---------- Data shown ----------
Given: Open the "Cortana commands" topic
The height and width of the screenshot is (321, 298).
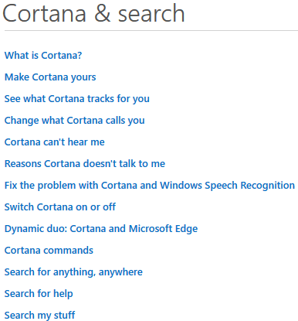Looking at the screenshot, I should pyautogui.click(x=49, y=251).
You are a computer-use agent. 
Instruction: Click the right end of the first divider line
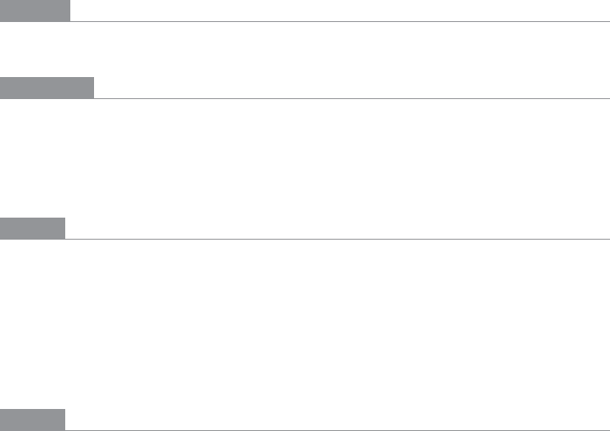607,21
----------
## [Work instructions]
Begin at the line that contains "You are a computer-use agent." and transcribe exactly, and only, each line through the final line of the data above, both included; the pictures do not go in.

## [Finished task]
You are a computer-use agent. 
Instruction: Click the right end of the first divider line
607,21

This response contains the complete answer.